====== EXERCISE DATA
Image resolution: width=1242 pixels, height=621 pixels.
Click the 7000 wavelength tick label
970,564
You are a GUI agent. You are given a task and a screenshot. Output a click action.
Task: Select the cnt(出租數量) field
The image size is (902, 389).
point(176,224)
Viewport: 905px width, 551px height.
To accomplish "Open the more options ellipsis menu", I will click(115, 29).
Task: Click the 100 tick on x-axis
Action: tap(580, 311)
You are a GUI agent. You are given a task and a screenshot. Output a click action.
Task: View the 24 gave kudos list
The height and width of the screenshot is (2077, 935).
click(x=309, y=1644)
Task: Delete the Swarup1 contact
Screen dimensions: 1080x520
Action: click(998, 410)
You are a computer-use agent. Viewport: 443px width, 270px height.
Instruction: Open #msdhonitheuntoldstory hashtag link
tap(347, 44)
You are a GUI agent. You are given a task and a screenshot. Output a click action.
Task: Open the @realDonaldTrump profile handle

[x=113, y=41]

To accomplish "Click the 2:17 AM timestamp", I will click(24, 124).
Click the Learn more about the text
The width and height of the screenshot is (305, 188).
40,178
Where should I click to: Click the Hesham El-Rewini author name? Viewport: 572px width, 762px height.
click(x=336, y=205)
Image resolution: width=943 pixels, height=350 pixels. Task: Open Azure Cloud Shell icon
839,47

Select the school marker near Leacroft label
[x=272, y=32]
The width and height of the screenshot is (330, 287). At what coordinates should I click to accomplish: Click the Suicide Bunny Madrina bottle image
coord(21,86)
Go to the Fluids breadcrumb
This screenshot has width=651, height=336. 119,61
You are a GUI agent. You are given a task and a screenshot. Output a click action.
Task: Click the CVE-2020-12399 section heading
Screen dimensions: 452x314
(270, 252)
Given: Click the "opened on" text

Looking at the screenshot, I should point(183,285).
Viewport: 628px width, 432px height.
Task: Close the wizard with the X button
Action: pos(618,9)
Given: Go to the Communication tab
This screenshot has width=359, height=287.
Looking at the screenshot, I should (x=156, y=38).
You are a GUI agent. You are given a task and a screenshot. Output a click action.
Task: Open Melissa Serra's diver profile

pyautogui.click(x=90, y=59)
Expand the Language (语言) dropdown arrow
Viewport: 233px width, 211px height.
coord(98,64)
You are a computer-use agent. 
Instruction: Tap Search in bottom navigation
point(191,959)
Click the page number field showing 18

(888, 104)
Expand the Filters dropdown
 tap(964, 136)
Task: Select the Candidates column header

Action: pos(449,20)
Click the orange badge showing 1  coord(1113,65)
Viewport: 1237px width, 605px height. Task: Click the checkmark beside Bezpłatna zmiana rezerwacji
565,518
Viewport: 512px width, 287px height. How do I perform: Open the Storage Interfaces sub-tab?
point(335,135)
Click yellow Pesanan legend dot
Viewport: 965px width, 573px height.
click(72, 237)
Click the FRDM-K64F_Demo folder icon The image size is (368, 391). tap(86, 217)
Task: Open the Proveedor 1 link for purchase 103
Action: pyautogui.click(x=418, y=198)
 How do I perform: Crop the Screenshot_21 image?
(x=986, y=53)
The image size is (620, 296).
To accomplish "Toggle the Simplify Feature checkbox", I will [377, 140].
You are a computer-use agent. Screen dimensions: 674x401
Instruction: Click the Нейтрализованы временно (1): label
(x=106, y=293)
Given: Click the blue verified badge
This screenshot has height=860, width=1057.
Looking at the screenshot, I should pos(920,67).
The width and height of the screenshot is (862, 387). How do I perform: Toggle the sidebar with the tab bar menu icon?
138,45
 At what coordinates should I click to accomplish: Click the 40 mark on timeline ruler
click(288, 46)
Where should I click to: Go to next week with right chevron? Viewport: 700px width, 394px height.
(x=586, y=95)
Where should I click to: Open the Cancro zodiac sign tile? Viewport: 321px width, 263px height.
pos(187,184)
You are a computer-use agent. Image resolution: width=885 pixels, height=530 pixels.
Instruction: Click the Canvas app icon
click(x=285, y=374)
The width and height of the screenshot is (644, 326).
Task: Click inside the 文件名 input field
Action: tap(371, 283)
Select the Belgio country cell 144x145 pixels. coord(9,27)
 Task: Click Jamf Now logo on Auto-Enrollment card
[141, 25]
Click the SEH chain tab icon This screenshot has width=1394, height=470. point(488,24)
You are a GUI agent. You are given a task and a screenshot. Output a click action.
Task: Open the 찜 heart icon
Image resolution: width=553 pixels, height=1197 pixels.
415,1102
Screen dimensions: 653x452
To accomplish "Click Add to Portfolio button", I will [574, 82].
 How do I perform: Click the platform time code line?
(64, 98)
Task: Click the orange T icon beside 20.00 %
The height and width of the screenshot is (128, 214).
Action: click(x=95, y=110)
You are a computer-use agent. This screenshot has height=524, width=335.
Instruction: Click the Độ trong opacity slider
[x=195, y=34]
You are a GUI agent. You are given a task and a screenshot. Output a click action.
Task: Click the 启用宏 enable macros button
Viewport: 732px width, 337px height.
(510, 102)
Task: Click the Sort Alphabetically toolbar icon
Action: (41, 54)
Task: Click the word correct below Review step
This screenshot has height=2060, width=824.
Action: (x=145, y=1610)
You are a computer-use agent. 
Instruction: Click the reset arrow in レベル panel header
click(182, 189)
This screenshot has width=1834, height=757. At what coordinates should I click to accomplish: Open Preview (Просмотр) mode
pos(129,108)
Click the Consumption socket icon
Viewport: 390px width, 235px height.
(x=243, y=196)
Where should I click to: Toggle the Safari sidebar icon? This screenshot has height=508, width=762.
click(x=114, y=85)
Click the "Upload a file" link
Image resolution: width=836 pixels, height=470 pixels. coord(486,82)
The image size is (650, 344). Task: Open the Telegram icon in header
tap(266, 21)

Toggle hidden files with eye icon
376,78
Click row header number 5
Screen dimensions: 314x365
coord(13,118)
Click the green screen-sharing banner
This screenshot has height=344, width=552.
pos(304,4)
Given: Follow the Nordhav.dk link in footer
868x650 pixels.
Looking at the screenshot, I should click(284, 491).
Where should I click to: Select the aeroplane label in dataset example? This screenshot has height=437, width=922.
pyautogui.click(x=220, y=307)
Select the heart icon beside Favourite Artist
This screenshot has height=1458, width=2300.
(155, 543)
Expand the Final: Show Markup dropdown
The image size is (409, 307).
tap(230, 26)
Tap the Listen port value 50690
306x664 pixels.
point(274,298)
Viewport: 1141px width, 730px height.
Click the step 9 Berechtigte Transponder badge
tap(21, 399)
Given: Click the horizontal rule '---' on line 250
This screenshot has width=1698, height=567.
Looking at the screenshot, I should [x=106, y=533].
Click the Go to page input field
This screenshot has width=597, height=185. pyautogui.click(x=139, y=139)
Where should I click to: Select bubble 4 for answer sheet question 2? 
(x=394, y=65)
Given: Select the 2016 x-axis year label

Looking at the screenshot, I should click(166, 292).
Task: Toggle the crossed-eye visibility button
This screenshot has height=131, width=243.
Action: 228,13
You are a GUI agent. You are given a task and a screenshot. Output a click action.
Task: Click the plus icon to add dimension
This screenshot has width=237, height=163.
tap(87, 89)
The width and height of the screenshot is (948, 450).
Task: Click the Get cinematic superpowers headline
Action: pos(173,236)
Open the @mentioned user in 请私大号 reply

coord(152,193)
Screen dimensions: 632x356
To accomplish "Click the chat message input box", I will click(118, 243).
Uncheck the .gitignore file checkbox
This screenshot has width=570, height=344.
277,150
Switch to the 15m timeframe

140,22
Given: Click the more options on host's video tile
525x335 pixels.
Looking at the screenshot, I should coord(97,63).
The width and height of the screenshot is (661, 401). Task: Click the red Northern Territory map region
============
## WORK INSTRUCTION
What is needed is the data above, output in full and exactly as it stands.

## SOLUTION TO THIS PROBLEM
Image resolution: width=1242 pixels, height=621 pixels.
Click the 7000 wavelength tick label
970,564
You are a GUI agent. You are given a task and a screenshot. Output a click action.
Task: Select the cnt(出租數量) field
The image size is (902, 389).
point(176,224)
Viewport: 905px width, 551px height.
To accomplish "Open the more options ellipsis menu", I will click(115, 29).
Task: Click the 100 tick on x-axis
Action: tap(580, 311)
You are a GUI agent. You are given a task and a screenshot. Output a click action.
Task: View the 24 gave kudos list
The height and width of the screenshot is (2077, 935).
click(x=309, y=1644)
Task: Delete the Swarup1 contact
Screen dimensions: 1080x520
Action: click(998, 410)
You are a computer-use agent. Viewport: 443px width, 270px height.
Instruction: Open #msdhonitheuntoldstory hashtag link
tap(347, 44)
You are a GUI agent. You are given a task and a screenshot. Output a click action.
Task: Open the @realDonaldTrump profile handle

[x=113, y=41]

To accomplish "Click the 2:17 AM timestamp", I will click(24, 124).
Click the Learn more about the text
The width and height of the screenshot is (305, 188).
40,178
Where should I click to: Click the Hesham El-Rewini author name? Viewport: 572px width, 762px height.
click(x=336, y=205)
Image resolution: width=943 pixels, height=350 pixels. Task: Open Azure Cloud Shell icon
839,47

Select the school marker near Leacroft label
[x=272, y=32]
The width and height of the screenshot is (330, 287). At what coordinates should I click to accomplish: Click the Suicide Bunny Madrina bottle image
coord(21,86)
Go to the Fluids breadcrumb
This screenshot has width=651, height=336. 119,61
You are a GUI agent. You are given a task and a screenshot. Output a click action.
Task: Click the CVE-2020-12399 section heading
Screen dimensions: 452x314
(270, 252)
Given: Click the "opened on" text

Looking at the screenshot, I should point(183,285).
Viewport: 628px width, 432px height.
Task: Close the wizard with the X button
Action: pos(618,9)
Given: Go to the Communication tab
This screenshot has width=359, height=287.
Looking at the screenshot, I should (x=156, y=38).
You are a GUI agent. You are given a task and a screenshot. Output a click action.
Task: Open Melissa Serra's diver profile

pyautogui.click(x=90, y=59)
Expand the Language (语言) dropdown arrow
Viewport: 233px width, 211px height.
coord(98,64)
You are a computer-use agent. 
Instruction: Tap Search in bottom navigation
point(191,959)
Click the page number field showing 18

(888, 104)
Expand the Filters dropdown
 tap(964, 136)
Task: Select the Candidates column header

Action: pos(449,20)
Click the orange badge showing 1  coord(1113,65)
Viewport: 1237px width, 605px height. Task: Click the checkmark beside Bezpłatna zmiana rezerwacji
565,518
Viewport: 512px width, 287px height. How do I perform: Open the Storage Interfaces sub-tab?
point(335,135)
Click yellow Pesanan legend dot
Viewport: 965px width, 573px height.
click(72, 237)
Click the FRDM-K64F_Demo folder icon The image size is (368, 391). tap(86, 217)
Task: Open the Proveedor 1 link for purchase 103
Action: pyautogui.click(x=418, y=198)
 How do I perform: Crop the Screenshot_21 image?
(x=986, y=53)
The image size is (620, 296).
To accomplish "Toggle the Simplify Feature checkbox", I will [377, 140].
You are a computer-use agent. Screen dimensions: 674x401
Instruction: Click the Нейтрализованы временно (1): label
(x=106, y=293)
Given: Click the blue verified badge
This screenshot has height=860, width=1057.
Looking at the screenshot, I should pos(920,67).
The width and height of the screenshot is (862, 387). How do I perform: Toggle the sidebar with the tab bar menu icon?
138,45
 At what coordinates should I click to accomplish: Click the 40 mark on timeline ruler
click(288, 46)
Where should I click to: Go to next week with right chevron? Viewport: 700px width, 394px height.
(x=586, y=95)
Where should I click to: Open the Cancro zodiac sign tile? Viewport: 321px width, 263px height.
pos(187,184)
You are a computer-use agent. Image resolution: width=885 pixels, height=530 pixels.
Instruction: Click the Canvas app icon
click(x=285, y=374)
The width and height of the screenshot is (644, 326).
Task: Click inside the 文件名 input field
Action: tap(371, 283)
Select the Belgio country cell 144x145 pixels. coord(9,27)
 Task: Click Jamf Now logo on Auto-Enrollment card
[141, 25]
Click the SEH chain tab icon This screenshot has width=1394, height=470. point(488,24)
You are a GUI agent. You are given a task and a screenshot. Output a click action.
Task: Open the 찜 heart icon
Image resolution: width=553 pixels, height=1197 pixels.
415,1102
Screen dimensions: 653x452
To accomplish "Click Add to Portfolio button", I will [574, 82].
 How do I perform: Click the platform time code line?
(64, 98)
Task: Click the orange T icon beside 20.00 %
The height and width of the screenshot is (128, 214).
Action: click(x=95, y=110)
You are a computer-use agent. This screenshot has height=524, width=335.
Instruction: Click the Độ trong opacity slider
[x=195, y=34]
You are a GUI agent. You are given a task and a screenshot. Output a click action.
Task: Click the 启用宏 enable macros button
Viewport: 732px width, 337px height.
(510, 102)
Task: Click the Sort Alphabetically toolbar icon
Action: (41, 54)
Task: Click the word correct below Review step
This screenshot has height=2060, width=824.
Action: (x=145, y=1610)
You are a computer-use agent. 
Instruction: Click the reset arrow in レベル panel header
click(182, 189)
This screenshot has width=1834, height=757. At what coordinates should I click to accomplish: Open Preview (Просмотр) mode
pos(129,108)
Click the Consumption socket icon
Viewport: 390px width, 235px height.
(x=243, y=196)
Where should I click to: Toggle the Safari sidebar icon? This screenshot has height=508, width=762.
click(x=114, y=85)
Click the "Upload a file" link
Image resolution: width=836 pixels, height=470 pixels. coord(486,82)
The image size is (650, 344). Task: Open the Telegram icon in header
tap(266, 21)

Toggle hidden files with eye icon
376,78
Click row header number 5
Screen dimensions: 314x365
coord(13,118)
Click the green screen-sharing banner
This screenshot has height=344, width=552.
pos(304,4)
Given: Follow the Nordhav.dk link in footer
868x650 pixels.
Looking at the screenshot, I should click(284, 491).
Where should I click to: Select the aeroplane label in dataset example? This screenshot has height=437, width=922.
pyautogui.click(x=220, y=307)
Select the heart icon beside Favourite Artist
This screenshot has height=1458, width=2300.
(155, 543)
Expand the Final: Show Markup dropdown
The image size is (409, 307).
tap(230, 26)
Tap the Listen port value 50690
306x664 pixels.
point(274,298)
Viewport: 1141px width, 730px height.
Click the step 9 Berechtigte Transponder badge
tap(21, 399)
Given: Click the horizontal rule '---' on line 250
This screenshot has width=1698, height=567.
Looking at the screenshot, I should [x=106, y=533].
Click the Go to page input field
This screenshot has width=597, height=185. pyautogui.click(x=139, y=139)
Where should I click to: Select bubble 4 for answer sheet question 2? 
(x=394, y=65)
Given: Select the 2016 x-axis year label

Looking at the screenshot, I should click(166, 292).
Task: Toggle the crossed-eye visibility button
This screenshot has height=131, width=243.
Action: 228,13
You are a GUI agent. You are given a task and a screenshot. Output a click action.
Task: Click the plus icon to add dimension
This screenshot has width=237, height=163.
tap(87, 89)
The width and height of the screenshot is (948, 450).
Task: Click the Get cinematic superpowers headline
Action: pos(173,236)
Open the @mentioned user in 请私大号 reply

coord(152,193)
Screen dimensions: 632x356
To accomplish "Click the chat message input box", I will click(118, 243).
Uncheck the .gitignore file checkbox
This screenshot has width=570, height=344.
277,150
Switch to the 15m timeframe

140,22
Given: Click the more options on host's video tile
525x335 pixels.
Looking at the screenshot, I should coord(97,63).
The width and height of the screenshot is (661, 401). Task: Click the red Northern Territory map region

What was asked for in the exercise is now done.